The progressive (rather non-Islamist) aspect of the movement in the context of student participation mainly came from brand new student outfits that were formed in private universities and the Punjab University (PU).
United Students Federation (USF) and University Students Federation (USF) were formed as platforms for a mixture of independent, progressive and ‘moderate Islamist’ students opposed to the Musharraf dictatorship, whereas another newly formed student organisation, the Insaf Students Federation (ISF), the student-wing of the right-wing Pakistan Tehreek-i-Insaf (PTI), played noteworthy roles in the movement.
By the time the movement had reached a peak (in late 2007), IJT and Pakistan Muslim League-N’s student-wing, MSF, also joined in. However, the most interesting thing was when IJT and later HuT turned some rallies of the movement into pro-jihad affairs, in which portraits of renegade terrorist Osama Bin Laden, were openly displayed.
The fundamentalist tendency on campuses that touched a peak in the mid-2000s now seems be receding. But with the mainstream processes of student unionism still in the dock, one is not sure whether this tendency would give way to the return of mainstream democratic politics on campuses or will it only mutate into becoming something a lot more militant.

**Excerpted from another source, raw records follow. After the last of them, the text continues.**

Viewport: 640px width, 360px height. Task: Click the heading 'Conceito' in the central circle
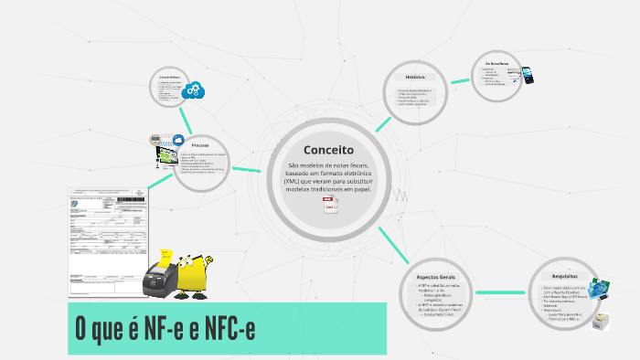[x=328, y=150]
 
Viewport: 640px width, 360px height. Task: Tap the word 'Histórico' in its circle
[x=416, y=78]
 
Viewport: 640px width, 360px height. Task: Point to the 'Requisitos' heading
[x=565, y=276]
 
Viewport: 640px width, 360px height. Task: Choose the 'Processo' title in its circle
[x=201, y=146]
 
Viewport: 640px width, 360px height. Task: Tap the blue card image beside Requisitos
[x=600, y=290]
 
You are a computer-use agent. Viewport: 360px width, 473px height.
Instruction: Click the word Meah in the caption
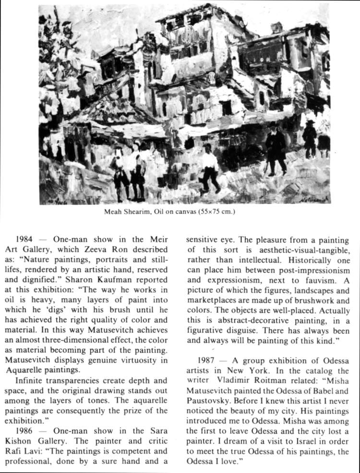pos(114,212)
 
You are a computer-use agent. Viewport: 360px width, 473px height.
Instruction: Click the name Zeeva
pos(122,249)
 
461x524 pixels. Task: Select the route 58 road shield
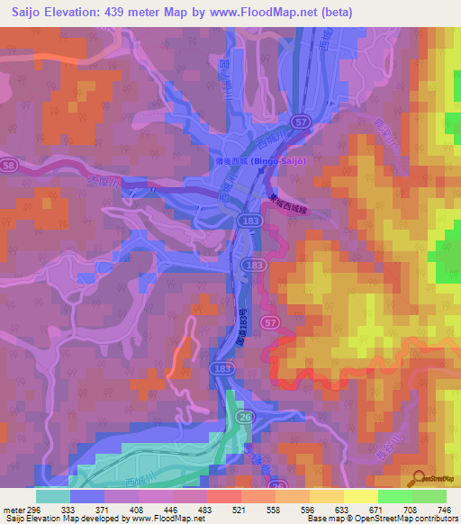click(x=8, y=166)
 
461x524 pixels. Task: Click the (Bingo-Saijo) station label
click(x=280, y=161)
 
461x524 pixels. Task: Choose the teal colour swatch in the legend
click(x=53, y=496)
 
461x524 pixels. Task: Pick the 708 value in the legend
click(x=403, y=509)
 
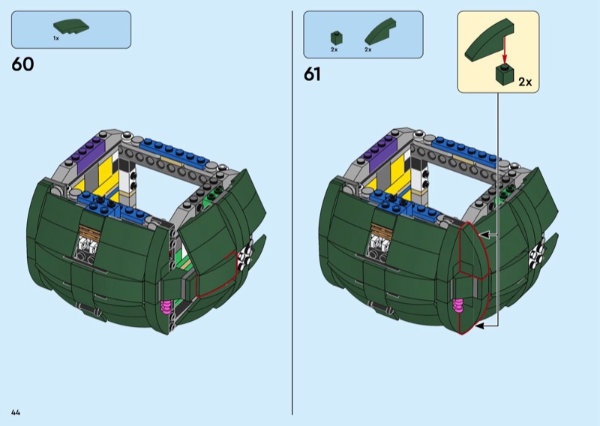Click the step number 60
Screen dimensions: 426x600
[x=22, y=64]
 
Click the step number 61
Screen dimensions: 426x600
[x=312, y=74]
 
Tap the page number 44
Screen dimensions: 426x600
[x=16, y=412]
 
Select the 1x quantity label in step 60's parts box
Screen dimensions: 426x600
[x=56, y=38]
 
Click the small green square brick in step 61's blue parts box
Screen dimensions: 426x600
[x=335, y=36]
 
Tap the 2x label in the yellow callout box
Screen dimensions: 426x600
[x=524, y=82]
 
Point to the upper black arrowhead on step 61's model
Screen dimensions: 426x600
[x=484, y=236]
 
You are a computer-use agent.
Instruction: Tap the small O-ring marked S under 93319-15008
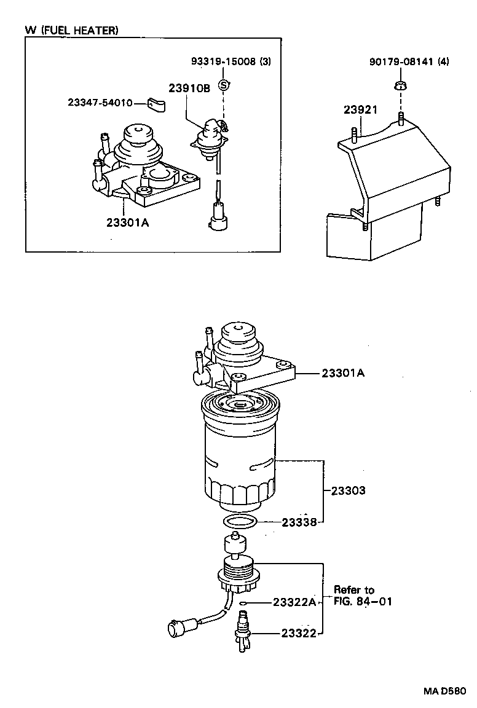pyautogui.click(x=224, y=84)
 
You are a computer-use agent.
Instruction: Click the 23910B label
pyautogui.click(x=189, y=88)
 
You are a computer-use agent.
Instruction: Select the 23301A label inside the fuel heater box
pyautogui.click(x=127, y=222)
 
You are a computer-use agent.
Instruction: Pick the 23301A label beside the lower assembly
pyautogui.click(x=342, y=372)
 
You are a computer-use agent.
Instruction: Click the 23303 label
pyautogui.click(x=348, y=490)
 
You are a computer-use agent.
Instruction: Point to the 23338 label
pyautogui.click(x=299, y=522)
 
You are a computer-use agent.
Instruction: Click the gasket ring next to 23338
pyautogui.click(x=240, y=522)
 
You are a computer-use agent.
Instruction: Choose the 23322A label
pyautogui.click(x=294, y=602)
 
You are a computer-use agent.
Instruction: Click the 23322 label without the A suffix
pyautogui.click(x=299, y=632)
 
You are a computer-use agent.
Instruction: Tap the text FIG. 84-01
pyautogui.click(x=363, y=601)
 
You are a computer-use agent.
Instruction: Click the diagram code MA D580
pyautogui.click(x=448, y=691)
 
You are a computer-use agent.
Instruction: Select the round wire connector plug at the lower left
pyautogui.click(x=175, y=629)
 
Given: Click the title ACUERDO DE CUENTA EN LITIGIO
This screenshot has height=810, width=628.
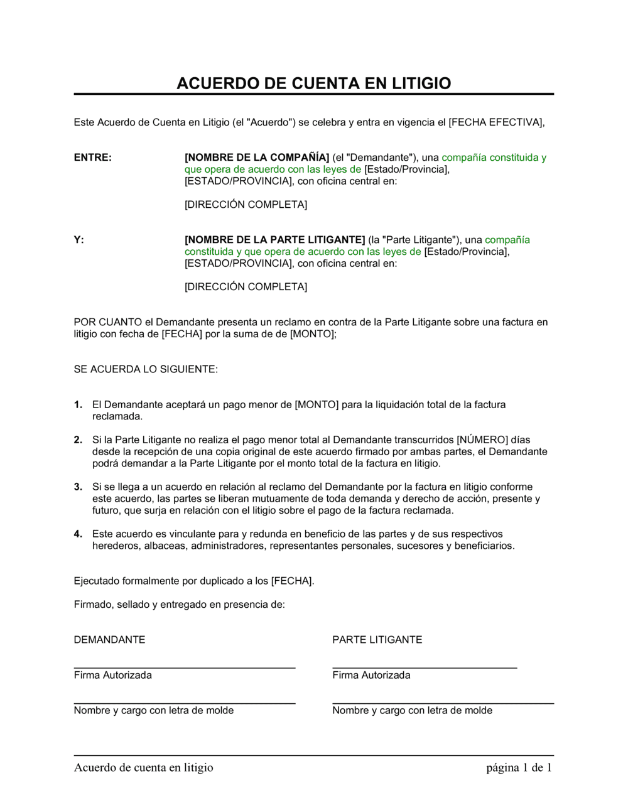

Nevertheless, with the democratic system that returned to Pakistan in 2008, the subsequent strengthening of the judiciary and the elected parliament; and also with the military-establishment and radical Islamist groups now coming under greater scrutiny may as well mean that the fundamentalist aspects of student politics in Pakistan may now evolve into becoming something a lot more temperate.
However, there is also the view that the hold on campuses and influence of old fundamentalist outfits may be loosening. Unchecked HuT activities on various private educational institutions have added a radical and reactionary tendency to new urban youth groups, especially in many sections of ISF.
Bibliography: Nasr, Vali Reza: The Vanguard of Islamic Revolution (I B. Tauris, 1994); Haqqani, Husain: Pakistan: Between Mosque & Military (Carnegie Endowment, 2005); Malik, Anas: Political Survival in Pakistan-Beyond Ideology (Taylor & Francis, 2010); Nelson, MJ: Religion, Politics & the Modern University in Pakistan & Bangladesh (National Bureau of Asian Research, 2009).